[ESTRATTO]:

Sarà colpa o merito della “sindrome di Fratelli d’Italia” (inteso come romanzo di Alberto Arbasino e non come partito di Giorgia Meloni), che porta a riscrivere sé stessi finché non si trova la quadra perfetta – anche quando perfetta lo era già. Sarà l’ansia che spinge a riaggiornarsi, riaggiustarsi, nella speranza (spesso vana) di migliorarsi. Un misto di incontentabilità e tracotanza che dà esiti a volte notevoli, a volte cringe, come si dice oggi.
Lo si è sempre fatto pure al cinema, solo che adesso cambia il formato. Una volta i registi che rifacevano sé stessi non avevano che i film: il “padre” Cecil B. DeMille coi suoi Dieci comandamenti (versione 1923 e versione 1956: entrambe un colosso, secondo gli standard del rispettivo tempo); Alfred Hitchcock con L’uomo che sapeva troppo (1934 e 1956: ma è il secondo, con l’urlo di Doris Day alla Royal Albert Hall, ad essere oggi considerato il vero classico).

[ESTRATTI DEI DATI]:
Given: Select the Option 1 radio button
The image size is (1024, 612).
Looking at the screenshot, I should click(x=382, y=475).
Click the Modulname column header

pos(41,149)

[ESERCIZIO A]: In quali anni, secondo l'estratto, Cecil B. DeMille realizzò le due versioni dei Dieci comandamenti?
[ESERCIZIO B]: Riproduci senza modifiche il tratto dell'estratto che va da "Sarà colpa o" fino a "si dice oggi.".

[RISPOSTA A]: Nel 1923 e nel 1956.

[RISPOSTA B]:
Sarà colpa o merito della “sindrome di Fratelli d’Italia” (inteso come romanzo di Alberto Arbasino e non come partito di Giorgia Meloni), che porta a riscrivere sé stessi finché non si trova la quadra perfetta – anche quando perfetta lo era già. Sarà l’ansia che spinge a riaggiornarsi, riaggiustarsi, nella speranza (spesso vana) di migliorarsi. Un misto di incontentabilità e tracotanza che dà esiti a volte notevoli, a volte cringe, come si dice oggi.